CARSON CITY — Nevada lawmakers gave final legislative approval Monday to a package of bills that resolved a stalemate over the budget and signaled the 2017 Legislature would end without chaos by midnight.
The Assembly’s approval of three key bills needed to bring the session to a close came swiftly and without discussion Monday afternoon, about 12 hours after they were voted upon in the Senate.
Republicans and Democrats came to terms to pass Senate Bill 546, a key budget bill that was held hostage over a Republican push for education savings accounts — a voucher-like program pushed by the GOP and opposed by the Democratic majority.
The logjam broke Sunday night with a deal that revived Senate Bill 487, a bill to tax and regulate Nevada’s budding marijuana industry, and included Senate Bill 555 committing a one-time $20 million infusion of tax credits to support a scholarship program for under-advantaged youth.
All three bills cleared the Senate late Sunday in rapid succession. The Assembly followed suit Monday afternoon.
“Nevadans expect their legislators to stand up for their values while finding common ground and reaching across the aisle for the good of this state,” Senate Majority Leader Aaron Ford, D-Las Vegas, said in a statement in the wee hours Monday. “I’m proud that we’ve been able to work in a bipartisan fashion to close out this session with these important pieces of legislation.”
SB546 is the capital improvement project that authorizes tens of millions of dollars in public works projects over the upcoming two-year budget cycle that begins July 1. Although four other budget bills cleared both chambers along simple majority, party-line votes, SB546 required a two-thirds majority because it also contains reauthorization of a 17-cent property tax assessment to pay for bond obligations.
Democrats lacked the votes needed to pass it without Republican support, and the standoff cast doubt over whether the session would end on time. Pressure mounted when Gov. Brian Sandoval on Friday said he would not call a special session to give lawmakers more time to resolve the conflict.
Sandoval praises session
Late Monday, the two-term Republican governor praised accomplishments made during the 120-day session and called the process a “good compromise” while expressing disappointment that ESAs failed.

━━━━━━━━━━━━━━━━

■ **Aim**
Reproduce the passage of the Nevada budget article between "The logjam broke" and "for under-advantaged youth.", inclusive.

■ **Provided data**

━━━━━━━━━━━━━━━━

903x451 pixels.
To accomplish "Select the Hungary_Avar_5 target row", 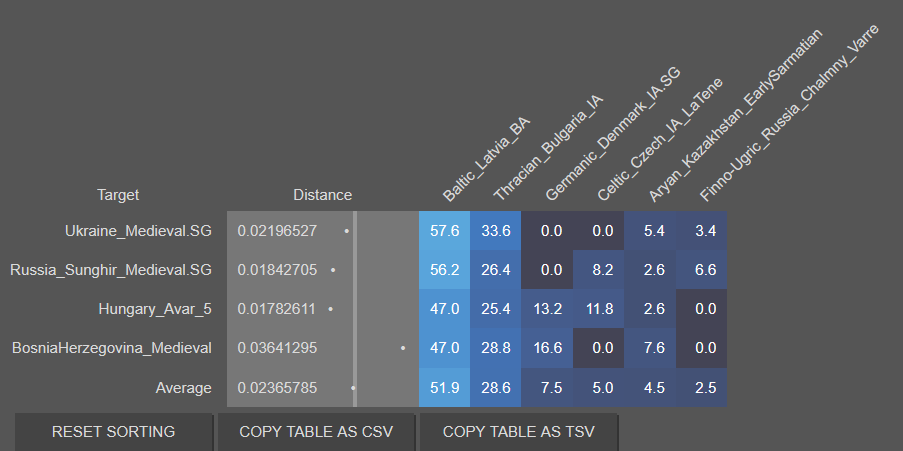I will [x=155, y=309].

━━━━━━━━━━━━━━━━

■ **Answer in full**
The logjam broke Sunday night with a deal that revived Senate Bill 487, a bill to tax and regulate Nevada’s budding marijuana industry, and included Senate Bill 555 committing a one-time $20 million infusion of tax credits to support a scholarship program for under-advantaged youth.